Asimismo, uno de los lugares sagrados por excelencia de la vivienda mexicana es la cocina, por ser el espacio de convivencia e integración familiar. Esta recibe el nombre de tlacualcalli y su interpretación podría ser “casa o lugar donde comemos rico”. Tal espacio también alberga elementos distintivos de nuestra peculiar forma de vivir, incluyendo un tlecuil que significa “el hogar del fuego”, que hace las veces de la estufa moderna; otro es el molcajete o molcaxitl que se compone de molli (mole o guiso) y caxitl (vasija o cajete) y significa “vasija de piedra para guisos”, acompañado por supuesto, de su texolotl o tejolote, interpretado como “la piedra que raspa”. Además, como arrancar de la mente del mexicano aquel momento en que la jefa de la casa (nantli) coloca una “olla de barro” (comitl) con frijoles (etl) junto al hogar de fuego (tlecuil), o incluso un “comal” (comalli) para cocinar unas “tortillas de maíz” (tlaxcalli) acompañadas de un doblez y una pizca de sal (iztatl).

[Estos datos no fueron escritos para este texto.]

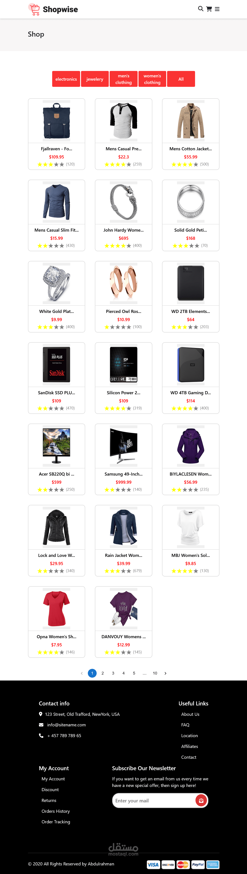Open the shopping cart icon
247x874 pixels.
[x=209, y=9]
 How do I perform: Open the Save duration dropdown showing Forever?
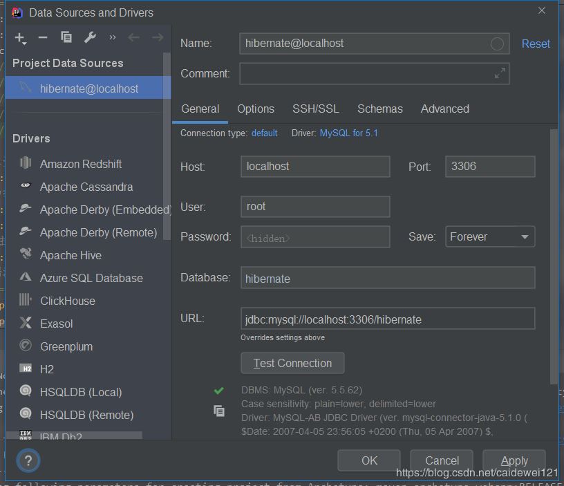[489, 236]
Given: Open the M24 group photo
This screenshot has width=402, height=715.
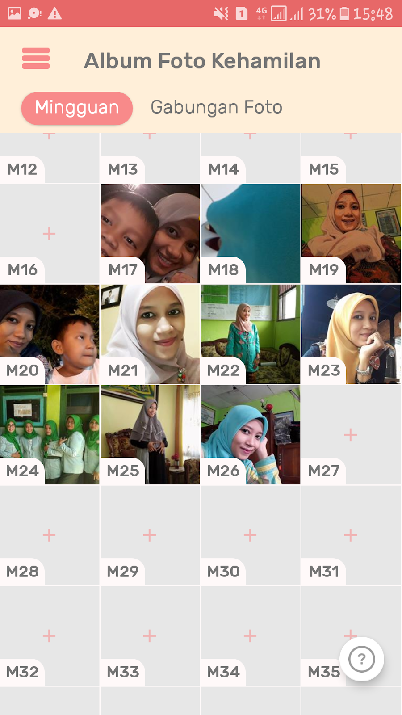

Otros elementos siempre presentes en el hogar, incluyen un plato o caxitl el cual significa “cajete o vasija”, tlachpanotl o escoba, interpretado como “el que pasa o barre la tierra”, leña o cuahuitl que significa “palo o madera”, y hasta un petate o petlatl, que es la cama de palma.
Por otro lado, los elementos naturales sagrados incluyendo por supuesto al “agua” o atl, al viento o aire que se dice yejecatl y significa “el que anuncia o precede a la lluvia” o bien “el que anuncia el agua”, el sol que es tonalli y que podría traducirse como “la casa o el hogar del calor”, la luna o llamada metztli es la “diosa de las serpientes en la cara”, o incluso la luz que se escribe tletl y que se interpreta como “lumbre o fuego”. No obstante, a pesar que en la actualidad este idioma presenta síntomas de apnea prolongada, es decir, sin poder respirar por largos periodos de tiempo, así como convulsiones de agonía, casi a punto de morir, los objetos que forman parte de nuestro vivir a la par de unos combativos nativos nahuas, significan pequeñas bocanadas de oxígeno, las cuales representan esperanza a un idioma que se extingue lentamente. Por tanto, serle infiel a esa educación donde la indiferencia prevalece, mediante un baño de náhuatl de vez en cuando, significaría, por absurdo que parezca, acompañar en su agonía a un idioma que fue declarado culpable y sentenciado a muerte desde aquel momento que los primeros turistas extranjeros pisaron las costas del golfo de México.
Giovanni Marlon Montes Mata.
Profesor invitado Escuela de Turismo UAEM.